I think this type of exercise is valuable, in both dynasty and redraft formats. Over the course of a season we develop internal narratives about the value of certain players. Sometimes “just looking at the numbers” can help challenge those narratives. Perhaps our belief is right – perhaps wrong. But this kind of exercise can point out players or situations that need more analysis.
- [Insert 1000 words about Gronk’s magnificence here.]
- But seriously, wow. If you played in a redraft league that drafted early last offseason3 you probably got Gronk for even less. Frankly, is there a reason you wouldn’t draft Gronk this high again?

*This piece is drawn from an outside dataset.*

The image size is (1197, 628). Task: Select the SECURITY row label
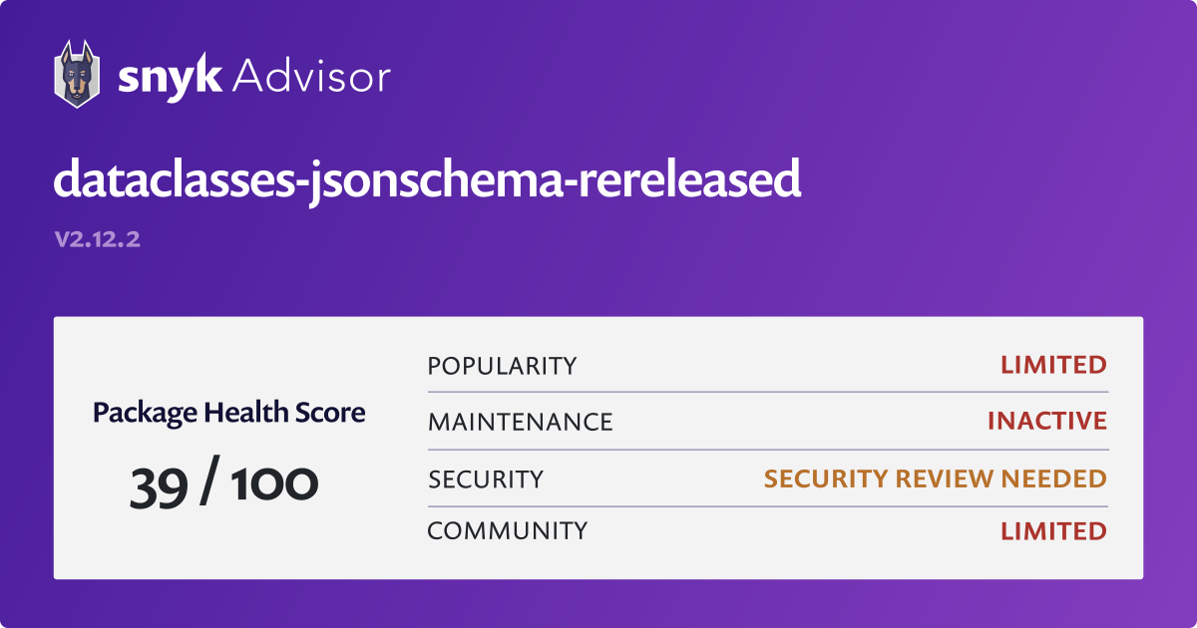pos(486,479)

- Health and consistency were issues, as is his own free agency and the Peyton Manning Decision. But no disputing Julius Thomas’ per-game performance. Is he just a product of Manning? Is that offset by potentially landing in a higher-target situation as a free agent? His value might be tough to pin down but personally I’m interested in acquiring him at any sort of discount, even a modest one, if his owner has doubts. Not so much because I love Thomas but because of the players after him.

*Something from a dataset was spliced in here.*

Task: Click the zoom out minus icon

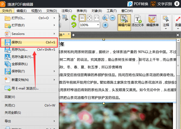Action: (x=112, y=18)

- There’s a big ADP gap from Thomas to Greg Olsen. There’s also a big production gap from Thomas to Jason Witten. So while I like Olsen a lot, he’ll be 30 this upcoming season so his dynasty value would seem to be on the wane. Witten’s performance was basically on par with his draft expectation, but that point total wasn’t that distinguished, and he’s also got a lot of age-related risk.

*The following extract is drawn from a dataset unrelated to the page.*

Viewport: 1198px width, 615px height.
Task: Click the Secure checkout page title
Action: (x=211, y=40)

- Jimmy Graham was perceived to be a disappointment this year, despite solid per-game numbers. He’ll also be 29 this upcoming season. Not old yet, but getting there. For what it’s worth, Graham was 2 points/game better in games where Brandin Cooks also played.
- In one of my MFL10s last season, I remember feeling pleased to have landed both Jordan Cameron and Vernon Davis on my roster. Welp. I may just be a masochist, but if their ADP drops significantly this year I’ll probably be interested again. In dynasty maybe I can get one added in to another deal. I think both are worth exploring more as potential rebound candidates.
- In the RotoViz Dynasty League, I swung a preseason trade that included landing me Tyler Eifert in exchange for Jordan Reed. Another welp. But after missing last season, Eifert’s value should be very low. He’s another cheap TE I’ll be looking at closely heading into next season.
- I think I’ll ride the Antonio Gates bus until the wheels finally fall off. Ditto Olsen.
- Somewhere along the way Martellus Bennett became a legitimate TE1, but he may not be universally perceived that way. Delanie Walker is a similar player in that regard. Not a sexy name, but cheap and useful production. I like acquiring them as add-ins to other deals, if you lack one of the few dominant TEs.
- By the way, Coby Fleener was better than Dwayne Allen on a per-game basis.
- Despite a frustrating season, Charles Clay was a fringe TE1. A return to full health and a potential new landing spot are encouraging.
- Know who I really like heading into next season? Last season’s rookies Eric Ebron, Jace Amaro, and Austin Seferian-Jenkins. As Rich Hribar pointed out yesterday, tight ends often take time to develop in the NFL, and are often acquired more cheaply once their rookie seasons are complete. I like all three. All three figure to be better next season.
- Larry Donnell is the perfect embodiment of the streaming TE philosophy. Can he be good again next season? Sure, why not? If we expect the high profile rookies to improve we should expect him to as well. Hold him if you got him.
- But the other point about guys like Donnell is to not invest too much equity in the position. Next year will have a different Larry Donnell, most likely, who you’ll be able to scoop up on waivers.
The purpose here is not to suggest buying or selling any particular player. Rather, it’s to encourage you to think critically about player values. Use the chart as a starting point for further analysis, knowing that most fantasy players will base their expectation of player values on the previous season’s performance. So in general, players above the trendline will be valued more, and those below it less. Use that as a starting point for identifying potential buys and sells heading into next season.